Yadira Perdomo, who is Colombian, had received experimental medical treatment in Los Angeles but had not been able to see her doctor there for a follow-up. She crossed the border early on Monday in a wheelchair pushed by her sister Hannah Perdomo.
Some noncitizens were able to receive medical exemptions to enter the United States during the travel ban, but the sisters wanted to cross together. They moved to Baja California two months ago to await the day when the border would open to fully vaccinated visitors. They got in line at the crossing at 3 a.m. Monday.
“I feel very happy to be able to move forward with my life,” Yadira Perdomo said.
In the days before the reopening, there was some confusion among Mexicans over which vaccines would be accepted and what proof would be required.
Maria, who was on her way to see her granddaughter in Los Angeles and declined to give her last name, said she had received the Sinovac vaccine from China. Though the United States hasn’t authorized its use, the World Health Organization has, so it is being accepted at the border.

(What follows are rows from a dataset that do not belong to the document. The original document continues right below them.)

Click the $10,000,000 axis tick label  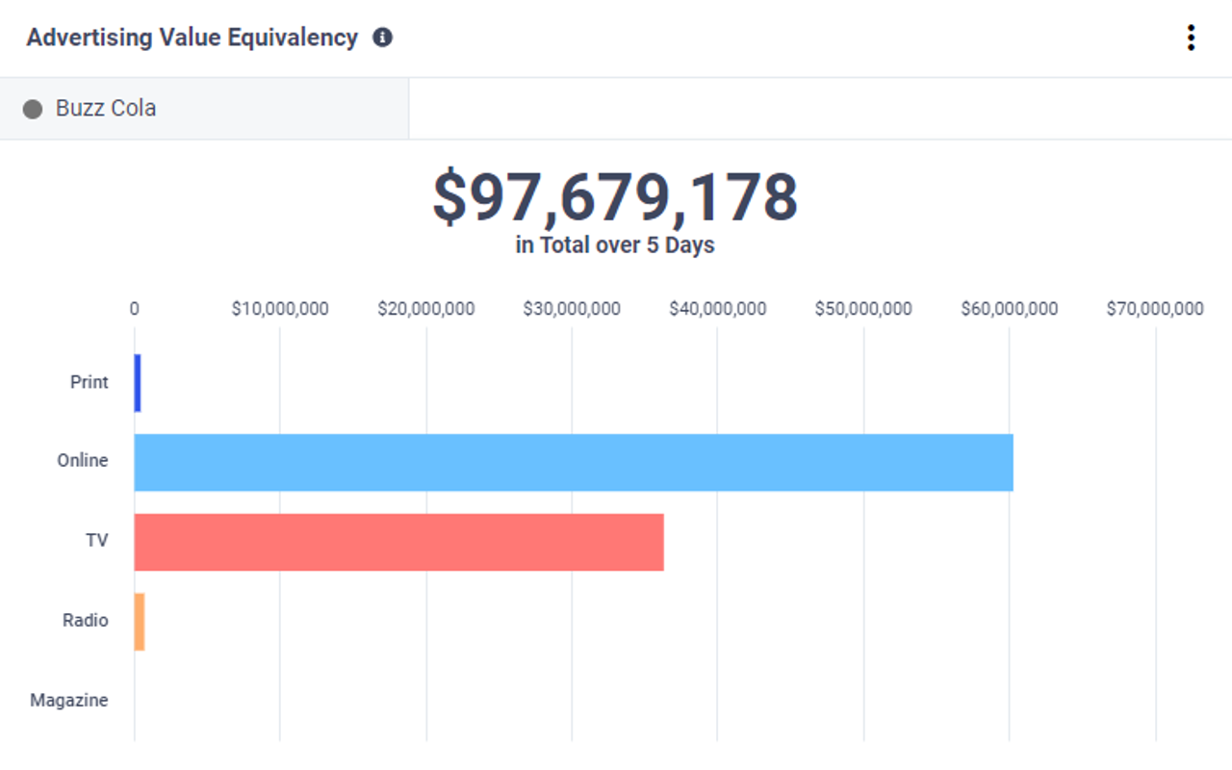click(280, 309)
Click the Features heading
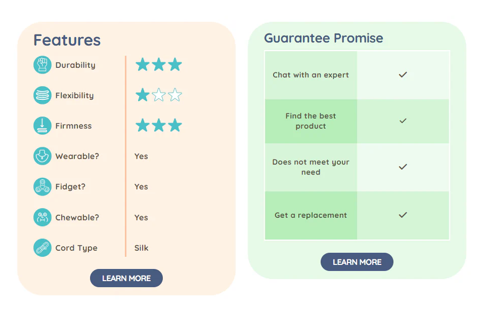The height and width of the screenshot is (311, 485). tap(67, 41)

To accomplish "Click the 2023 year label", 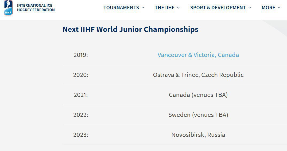I will pyautogui.click(x=81, y=135).
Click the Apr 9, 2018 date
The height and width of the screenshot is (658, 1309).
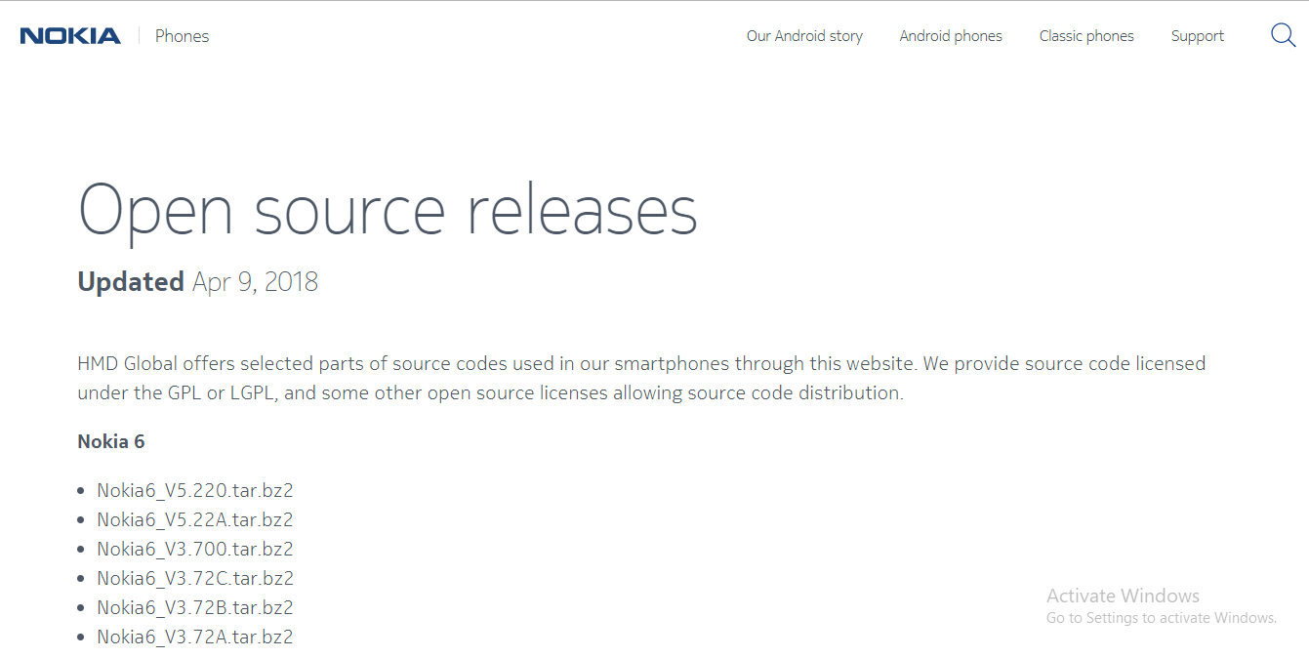pyautogui.click(x=255, y=282)
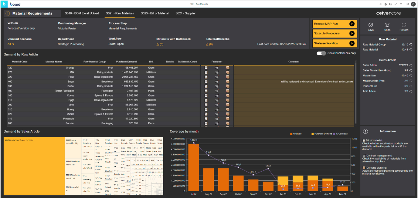The height and width of the screenshot is (198, 418).
Task: Click the shopping cart icon for Milk row
Action: [217, 72]
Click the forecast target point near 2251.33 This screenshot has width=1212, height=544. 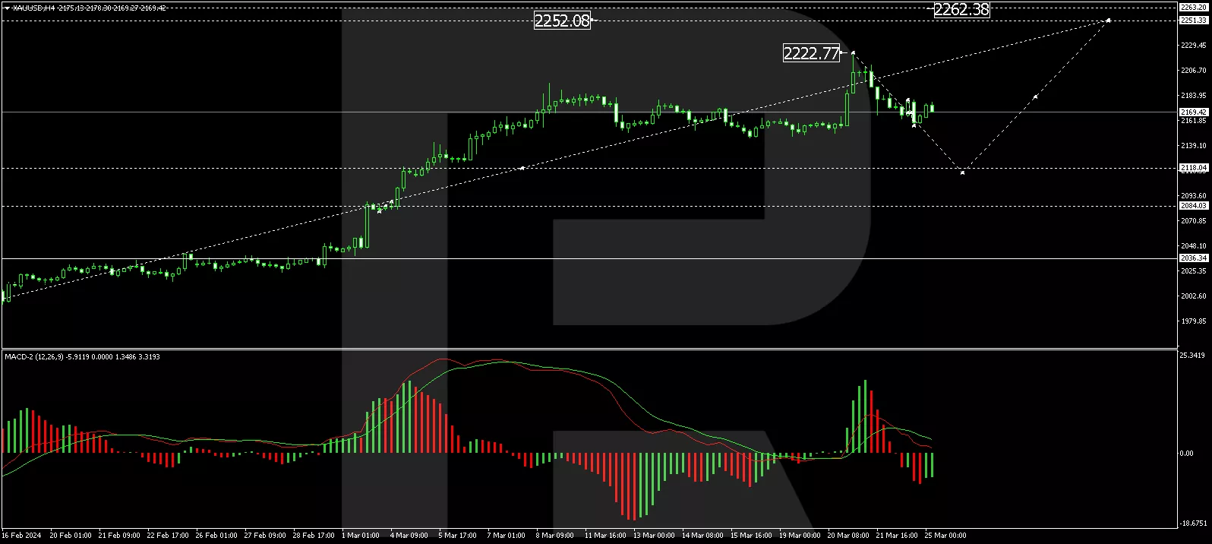(1108, 21)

“I’m going right now because I don’t need permission to, because I can,” she said. “It’s been very sad to be apart.”
People hoping to visit the United States waited for hours last week to apply for vaccination certificates at Health Ministry offices in Tijuana. Mexican officials encouraged people to get the certificates and be included in a national database, even though the vaccination slips given out by doctors when shots are administered would be equally valid for crossing the border.
Carlos Gutiérrez, a dentist, didn’t want to take any chances. He waited in line for a certificate, just in case it would make a difference. “I have a lot of shopping to do — video games, clothes, things you can’t get in Mexico,” he said.
Though all the car lanes at San Ysidro were in use on Monday, only one pedestrian entrance was open. Another, closed throughout the travel ban, is blocked by an encampment of asylum seekers, who still cannot cross freely.
At a news conference, local officials and business leaders in San Ysidro, a section of the city of San Diego, said the reopening was badly needed on both sides of the border.
Jason Wells, executive director of the San Ysidro Chamber of Commerce, said that local businesses had suffered $1.3 billion in lost sales because of border restrictions that he called “discrimination against tourism.”
“We are all truly essential,” he said.